Pagi Lebaran yang identik dengan kehangatan keluarga, bagi pria 33 tahun itu justru dimulai dengan rutinitas penuh tanggung jawab. Seragam yang dikenakannya bukan sekadar pakaian kerja, melainkan simbol pengabdian yang tak mengenal hari libur.
Sebagai petugas perlintasan dari KAI Properti, Asrul bertugas menjaga keamanan perjalanan kereta api sekaligus keselamatan pengguna jalan. Ia berjaga di perlintasan depan pabrik Cat Avian, Buduran, salah satu titik sibuk di jalur Sidoarjo–Surabaya.
Arus mudik Lebaran membuat intensitas kendaraan meningkat tajam di kawasan tersebut. Di situlah peran Asrul menjadi krusial, memastikan tak ada celah bagi kecelakaan di perlintasan sebidang.
Bagi Asrul, bekerja saat hari raya bukan cerita baru. Ia telah menjalani profesi ini selama 15 tahun tanpa pernah benar-benar menikmati libur Lebaran seperti kebanyakan orang.
“Namanya kewajiban ya dijalankan dengan baik. Di sini tidak ada liburnya, hari besar atau tanggal merah tetap masuk sesuai jadwal perusahaan,” ujar Asrul Setyo kepada JawaPos.com, Sabtu (21/3/2026).
Baca Juga:Idul Fitri di Palestina Mencekam: Al-Aqsa Ditutup 21 Hari, Warga Gaza Shalat di Tengah Reruntuhan
Selama belasan tahun itu, ia terbiasa dengan sistem kerja shift yang tak mengenal kompromi. Jadwal libur datang tak menentu, bahkan kerap kali bertepatan dengan momen-momen penting bersama keluarga.
“Sudah sekitar 15 tahun di perlintasan,” katanya singkat, menggambarkan panjangnya perjalanan pengabdian yang ia jalani.

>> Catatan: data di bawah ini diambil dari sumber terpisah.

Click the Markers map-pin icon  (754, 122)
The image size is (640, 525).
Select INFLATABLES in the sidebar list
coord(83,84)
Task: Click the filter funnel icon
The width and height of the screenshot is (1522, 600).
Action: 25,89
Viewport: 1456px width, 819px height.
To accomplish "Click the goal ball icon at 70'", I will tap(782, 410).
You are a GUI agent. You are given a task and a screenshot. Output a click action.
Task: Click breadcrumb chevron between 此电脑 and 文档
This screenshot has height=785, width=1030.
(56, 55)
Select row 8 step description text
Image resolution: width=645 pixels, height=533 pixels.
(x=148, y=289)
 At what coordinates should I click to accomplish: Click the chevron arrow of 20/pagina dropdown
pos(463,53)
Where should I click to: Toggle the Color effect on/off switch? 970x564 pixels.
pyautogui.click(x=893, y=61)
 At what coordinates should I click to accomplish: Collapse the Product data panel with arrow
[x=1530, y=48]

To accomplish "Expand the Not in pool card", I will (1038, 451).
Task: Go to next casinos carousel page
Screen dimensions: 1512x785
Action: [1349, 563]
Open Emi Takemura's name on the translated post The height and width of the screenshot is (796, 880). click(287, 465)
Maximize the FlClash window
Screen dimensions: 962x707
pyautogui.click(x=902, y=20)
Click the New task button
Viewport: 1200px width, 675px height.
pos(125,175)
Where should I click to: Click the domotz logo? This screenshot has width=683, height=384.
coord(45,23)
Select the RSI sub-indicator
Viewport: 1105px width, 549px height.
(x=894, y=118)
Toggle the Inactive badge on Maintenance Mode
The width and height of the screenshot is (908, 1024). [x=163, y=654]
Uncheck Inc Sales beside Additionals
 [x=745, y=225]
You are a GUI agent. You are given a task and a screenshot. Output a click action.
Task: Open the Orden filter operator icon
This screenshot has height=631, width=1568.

Dalam satu hari, perlintasan tersebut dijaga oleh tiga petugas secara bergantian. Masing-masing menjalankan tugas selama delapan jam untuk memastikan operasional berjalan tanpa gangguan.
“Tiga shift, 8 jam per shift,” ucapnya menjelaskan sistem kerja yang sudah menjadi bagian dari hidupnya.
Meski demikian, ada sedikit kelegaan yang kini ia rasakan. Setelah bertahun-tahun harus pulang-pergi dari Sidoarjo ke Surabaya, kini ia bertugas lebih dekat dengan rumah.
“Ya alhamdulillah sudah satu tahun dipindah dekat rumah sini. Saya asli Sidoarjo sih, sebelumnya kan di Surabaya,” ungkapnya.